Еще несколько мгновений я находился — вне. Голоса все еще звучали неразличимым шепотом, а люди выглядели призраками. Затем было падение — я возвращался в реальность. Вещи вновь обретали свою идентичность. Я предпринял еще одно усилие, чтобы вернуться в «другое место», туда, где все это не имело имени. Я стал пристально разглядывать пятно от красного вина, расплывшееся на скатерти. Я уже с успехом проделывал такой эксперимент. Он заключался в том, чтобы смотреть на что-то до тех пор, пока не перестанешь понимать, что это такое.
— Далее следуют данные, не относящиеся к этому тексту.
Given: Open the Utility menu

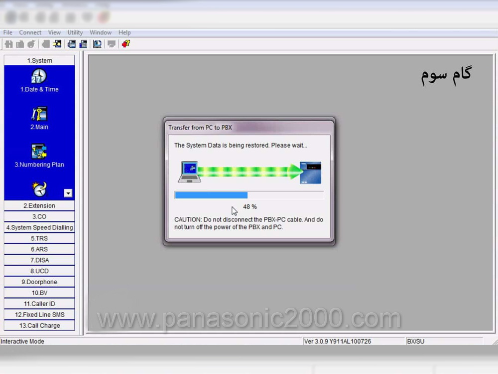Looking at the screenshot, I should pyautogui.click(x=75, y=32).
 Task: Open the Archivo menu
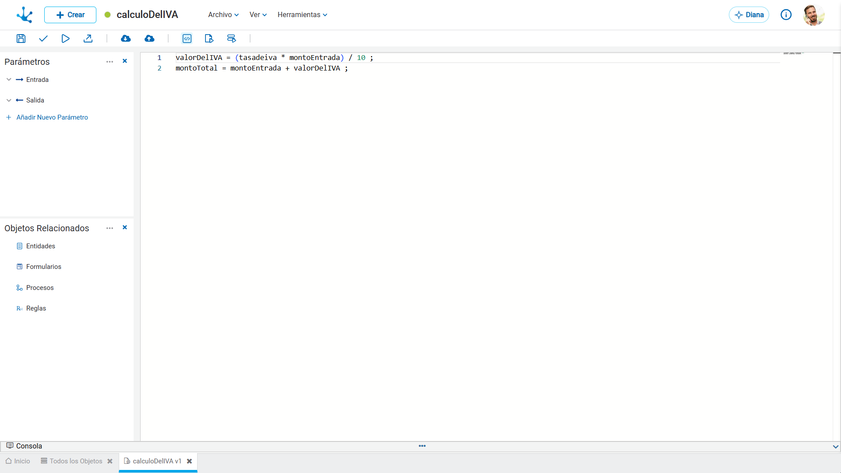pos(223,15)
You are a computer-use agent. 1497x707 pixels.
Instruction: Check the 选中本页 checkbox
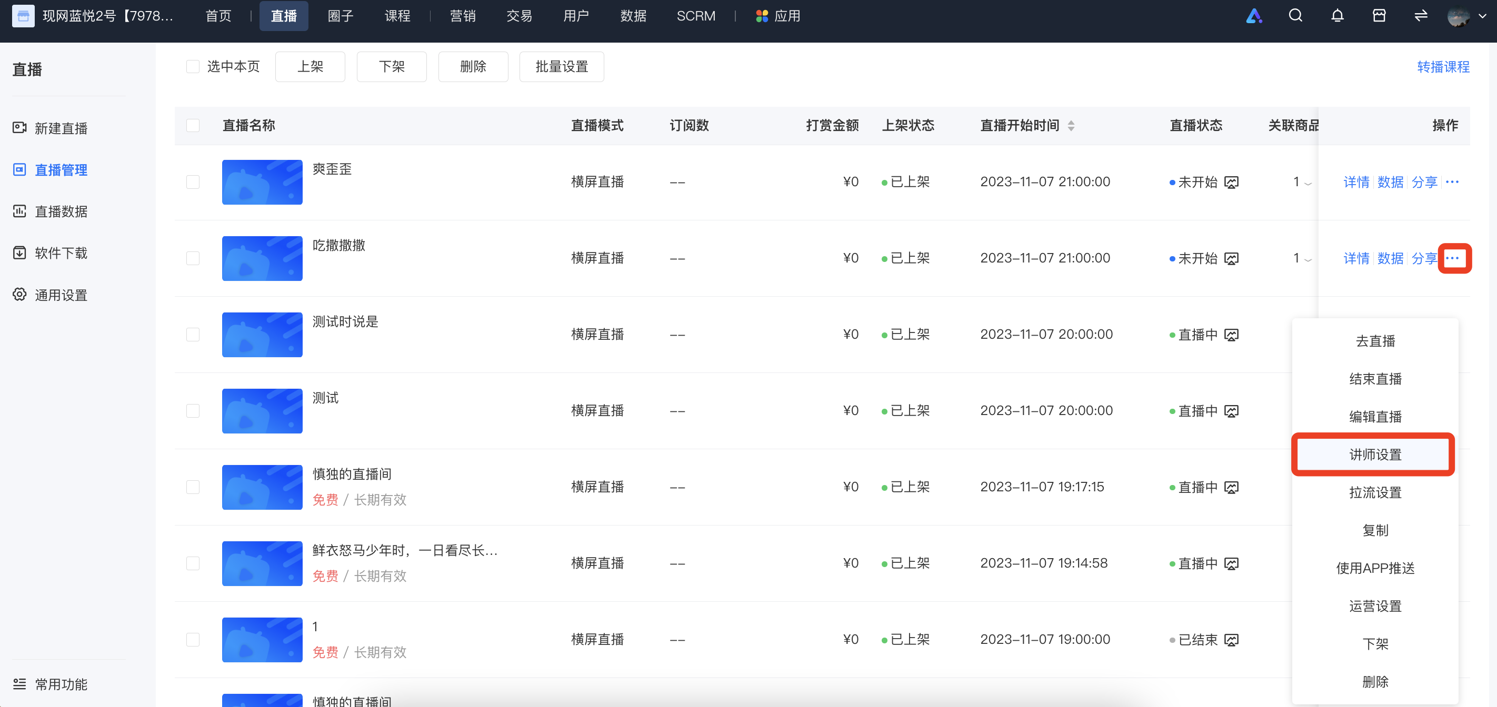[x=193, y=66]
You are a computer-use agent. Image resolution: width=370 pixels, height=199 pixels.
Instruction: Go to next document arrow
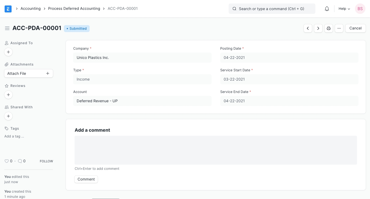(x=318, y=28)
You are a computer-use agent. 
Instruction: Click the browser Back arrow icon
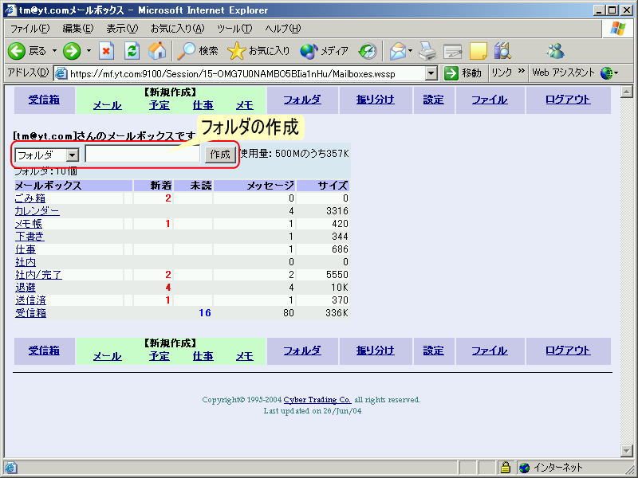tap(17, 51)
Пятно, например, должно стать «я не знаю, чем», не знаю, на чем — на скатерти, которая не была больше ни скатертью, ни белым пространством, ни местом, на котором расплылось пятно. Однако сейчас я не мог сосредоточиться. Может быть, из-за официантки, которая, проходя мимо меня, бросила:
— Вы не будете больше есть бифштекс?
А ведь мне удалось комфортно расположиться в «другом» месте, все втянув в это другое место — даже бесцветные фразы, шаги, жесты людей, которые походили на жесты, но уже не были жестами. Нередко мне достаточно было многократно и быстро повторить слово «лошадь» или «стол», чтобы понятие освободилось от своего содержания, чтобы исчезло всякое содержание. Но в этот вечер дело не шло.
— Нет, не буду, — ответил я официантке, — вы можете принести десерт, а потом кофе, нет, принесите все вместе.